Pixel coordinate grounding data
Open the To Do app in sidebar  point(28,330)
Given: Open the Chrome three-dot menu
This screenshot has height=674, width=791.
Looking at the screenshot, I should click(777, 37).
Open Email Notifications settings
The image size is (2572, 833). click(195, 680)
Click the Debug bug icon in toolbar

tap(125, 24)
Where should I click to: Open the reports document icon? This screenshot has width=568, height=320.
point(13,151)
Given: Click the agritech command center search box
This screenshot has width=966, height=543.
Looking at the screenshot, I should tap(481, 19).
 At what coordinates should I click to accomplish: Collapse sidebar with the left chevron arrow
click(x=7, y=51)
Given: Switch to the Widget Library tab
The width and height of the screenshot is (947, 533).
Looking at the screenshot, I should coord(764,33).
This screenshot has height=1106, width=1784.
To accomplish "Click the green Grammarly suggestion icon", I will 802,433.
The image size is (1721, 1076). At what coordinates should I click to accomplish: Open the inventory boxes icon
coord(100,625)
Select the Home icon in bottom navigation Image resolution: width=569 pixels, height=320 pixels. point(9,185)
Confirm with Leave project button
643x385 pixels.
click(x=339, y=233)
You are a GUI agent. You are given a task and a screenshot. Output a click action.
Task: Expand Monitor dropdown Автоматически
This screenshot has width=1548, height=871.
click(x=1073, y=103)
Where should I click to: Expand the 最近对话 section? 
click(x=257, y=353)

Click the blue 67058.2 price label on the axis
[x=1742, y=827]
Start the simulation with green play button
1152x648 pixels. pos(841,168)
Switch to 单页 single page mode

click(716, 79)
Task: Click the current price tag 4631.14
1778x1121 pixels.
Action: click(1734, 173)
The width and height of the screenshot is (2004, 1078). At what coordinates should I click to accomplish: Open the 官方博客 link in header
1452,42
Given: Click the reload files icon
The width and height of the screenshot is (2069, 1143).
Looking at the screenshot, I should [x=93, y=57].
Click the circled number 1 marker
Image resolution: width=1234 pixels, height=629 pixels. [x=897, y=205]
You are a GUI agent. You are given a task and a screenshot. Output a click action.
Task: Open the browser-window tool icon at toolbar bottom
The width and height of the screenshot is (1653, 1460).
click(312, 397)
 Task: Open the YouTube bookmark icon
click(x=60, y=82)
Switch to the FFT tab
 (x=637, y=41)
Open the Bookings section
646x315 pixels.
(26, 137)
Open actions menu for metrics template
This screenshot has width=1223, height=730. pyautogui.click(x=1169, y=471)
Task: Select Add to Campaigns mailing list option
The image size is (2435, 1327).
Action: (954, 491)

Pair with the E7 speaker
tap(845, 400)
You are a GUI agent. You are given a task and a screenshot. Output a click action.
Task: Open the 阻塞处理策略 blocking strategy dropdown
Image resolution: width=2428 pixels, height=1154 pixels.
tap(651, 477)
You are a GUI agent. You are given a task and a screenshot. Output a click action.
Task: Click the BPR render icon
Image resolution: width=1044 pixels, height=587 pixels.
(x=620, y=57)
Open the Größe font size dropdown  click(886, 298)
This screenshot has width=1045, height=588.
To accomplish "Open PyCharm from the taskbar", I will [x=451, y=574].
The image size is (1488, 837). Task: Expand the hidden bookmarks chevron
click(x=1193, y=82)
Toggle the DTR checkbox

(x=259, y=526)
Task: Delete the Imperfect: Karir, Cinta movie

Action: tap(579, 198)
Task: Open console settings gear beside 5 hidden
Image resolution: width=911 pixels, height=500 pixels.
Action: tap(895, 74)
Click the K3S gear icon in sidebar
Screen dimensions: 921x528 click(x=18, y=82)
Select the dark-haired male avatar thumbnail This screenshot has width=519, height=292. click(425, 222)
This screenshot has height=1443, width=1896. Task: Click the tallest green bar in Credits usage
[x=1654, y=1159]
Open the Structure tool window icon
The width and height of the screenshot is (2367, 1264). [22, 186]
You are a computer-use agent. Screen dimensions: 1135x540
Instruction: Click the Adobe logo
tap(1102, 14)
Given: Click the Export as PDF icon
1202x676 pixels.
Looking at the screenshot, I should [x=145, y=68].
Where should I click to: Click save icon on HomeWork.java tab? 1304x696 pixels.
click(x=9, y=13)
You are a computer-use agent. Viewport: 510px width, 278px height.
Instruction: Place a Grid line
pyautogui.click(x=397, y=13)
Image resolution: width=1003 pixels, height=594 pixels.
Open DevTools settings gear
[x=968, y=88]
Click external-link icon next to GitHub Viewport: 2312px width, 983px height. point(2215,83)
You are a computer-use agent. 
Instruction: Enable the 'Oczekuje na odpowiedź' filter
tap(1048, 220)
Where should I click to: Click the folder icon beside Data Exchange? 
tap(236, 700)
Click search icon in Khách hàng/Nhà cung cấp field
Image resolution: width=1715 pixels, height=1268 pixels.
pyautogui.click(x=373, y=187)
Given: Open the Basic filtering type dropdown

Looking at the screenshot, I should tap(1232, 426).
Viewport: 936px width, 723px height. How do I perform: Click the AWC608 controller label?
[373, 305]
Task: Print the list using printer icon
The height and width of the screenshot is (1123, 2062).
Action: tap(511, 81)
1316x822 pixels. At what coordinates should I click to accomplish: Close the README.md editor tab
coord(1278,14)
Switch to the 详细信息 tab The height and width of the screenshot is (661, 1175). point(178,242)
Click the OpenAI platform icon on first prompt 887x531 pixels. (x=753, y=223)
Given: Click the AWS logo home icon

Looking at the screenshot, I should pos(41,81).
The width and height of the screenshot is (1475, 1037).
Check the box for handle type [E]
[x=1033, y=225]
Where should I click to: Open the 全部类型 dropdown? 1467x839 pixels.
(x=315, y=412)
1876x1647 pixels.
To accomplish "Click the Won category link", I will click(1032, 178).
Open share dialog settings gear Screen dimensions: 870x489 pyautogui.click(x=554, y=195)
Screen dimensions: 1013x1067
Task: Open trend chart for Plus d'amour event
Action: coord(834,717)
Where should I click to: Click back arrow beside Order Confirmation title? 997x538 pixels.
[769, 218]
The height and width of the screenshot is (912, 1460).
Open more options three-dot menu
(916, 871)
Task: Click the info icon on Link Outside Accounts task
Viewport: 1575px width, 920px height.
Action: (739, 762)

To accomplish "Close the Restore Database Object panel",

== Action item ==
Please go line by line through the records above, copying each one that holds the string "will".

== Response to the exercise ==
To accomplish "Click the green Grammarly suggestion icon", I will 802,433.
To accomplish "Open PyCharm from the taskbar", I will [x=451, y=574].
To accomplish "Click the Won category link", I will click(1032, 178).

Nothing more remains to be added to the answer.